An Idaho man turned heads earlier this month when he caught an 11-plus pound coho salmon in the Clearwater River near Lewiston. Matt Hosking had the salmon weighed on a certified scale at a local grocery back in mid-October, and on Tuesday, October 24, the Idaho Department of Fish and Game (IDFG) declared it a new state record for the species.
“All of my years fishing, I get to finally get my name in the state record books,” Hosking wrote in an October 13 Facebook post about the record-setting catch. “Caught a coho salmon today weighing 11.775lbs and 32 3/4” long.”
Hosking caught the record coho while targeting Clearwater steelhead, he tells Field & Stream. “We were pulling Mag Lips through a big hole near the paper mill,” he recalls. “When the rod buried, I thought I had a steelhead on the line, but the fish never jumped like steelhead normally do.”
After he boated the salmon, Hosking measured it and started browsing through state records on his phone. “I looked at my buddy and said, ‘We gotta go,'” he says. “I’m thinking: I gotta get this thing measured. This is really close to the state record.”
The fish had been on ice for about two hours by the time Hosking arrived at the IDFG office in Lewiston. Once measured and weighed, it edged out the previous state record by less than a half ounce.

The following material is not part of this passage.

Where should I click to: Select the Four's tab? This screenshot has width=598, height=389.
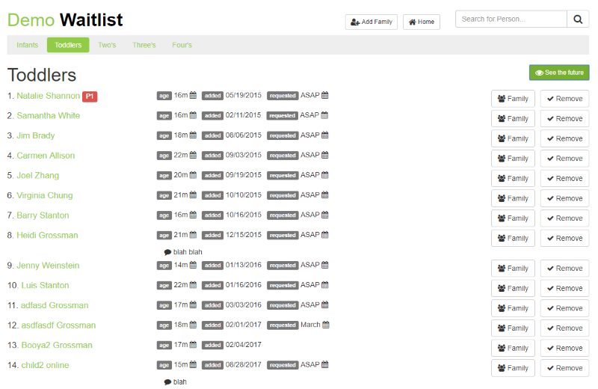click(182, 45)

According to an IDFG press release, Hosking’s catch came during the third consecutive year of solid coho runs in Idaho, with over 15,000 adults passing over Lower Granite Dam. “There are bigger Coho out there, but not many,” said Clearwater Region Fishery Manager Joe DuPont. “Based on the 2,400 Coho we have trapped at Lower Granite Dam this year, only 2 would surpass the size of this fish.”
The Lower Granite Dam is one of several dams on the Lower Snake River that wild salmon from the Pacific Ocean must negotiate in order to reach natal spawning grounds in Idaho’s Clearwater River basin. Those dams have been a topic of controversy in recent years as fisheries conservationists, supported by Trout Unlimited and other groups, vie to get them removed. Supporters of dam removal say that a free-flowing Lower Snake is the key to recovering Idaho’s federally endangered salmon and steelhead populations.
“When we’re out pulling Mag Lips for steelhead, we probably hook two to three coho a season,” Hosking says. “I know a lot of guides around here that catch more than that. We also target them exclusively with spinners earlier in the fall. By the time they get to the hole where I caught his one, they’ve probably traveled about 465 miles from the ocean.”